Stored data:
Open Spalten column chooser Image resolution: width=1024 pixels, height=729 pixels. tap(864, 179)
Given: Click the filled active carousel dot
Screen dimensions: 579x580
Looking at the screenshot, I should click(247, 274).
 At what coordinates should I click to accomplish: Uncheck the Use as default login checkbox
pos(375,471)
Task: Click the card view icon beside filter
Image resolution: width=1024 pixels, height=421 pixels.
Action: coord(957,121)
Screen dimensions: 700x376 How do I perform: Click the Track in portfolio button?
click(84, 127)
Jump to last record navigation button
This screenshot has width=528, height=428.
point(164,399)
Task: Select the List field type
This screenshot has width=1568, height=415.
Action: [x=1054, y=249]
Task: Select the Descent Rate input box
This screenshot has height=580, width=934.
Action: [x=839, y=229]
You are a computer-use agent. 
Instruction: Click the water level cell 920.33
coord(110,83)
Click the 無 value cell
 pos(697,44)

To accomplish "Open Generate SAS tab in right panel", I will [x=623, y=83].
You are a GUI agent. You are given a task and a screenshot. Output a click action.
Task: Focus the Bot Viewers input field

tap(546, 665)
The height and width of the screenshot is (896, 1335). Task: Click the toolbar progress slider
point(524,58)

AIM OF THE TASK:
When you reach the line with "Task: Select the List field type" in the records above, start writing out lines exactly, and stop once the line with "You are a GUI" has been written; include nothing else.

COMPLETED EXERCISE:
Task: Select the List field type
This screenshot has width=1568, height=415.
Action: [x=1054, y=249]
Task: Select the Descent Rate input box
This screenshot has height=580, width=934.
Action: [x=839, y=229]
You are a computer-use agent. 
Instruction: Click the water level cell 920.33
coord(110,83)
Click the 無 value cell
 pos(697,44)

To accomplish "Open Generate SAS tab in right panel", I will [x=623, y=83].
You are a GUI agent. You are given a task and a screenshot. Output a click action.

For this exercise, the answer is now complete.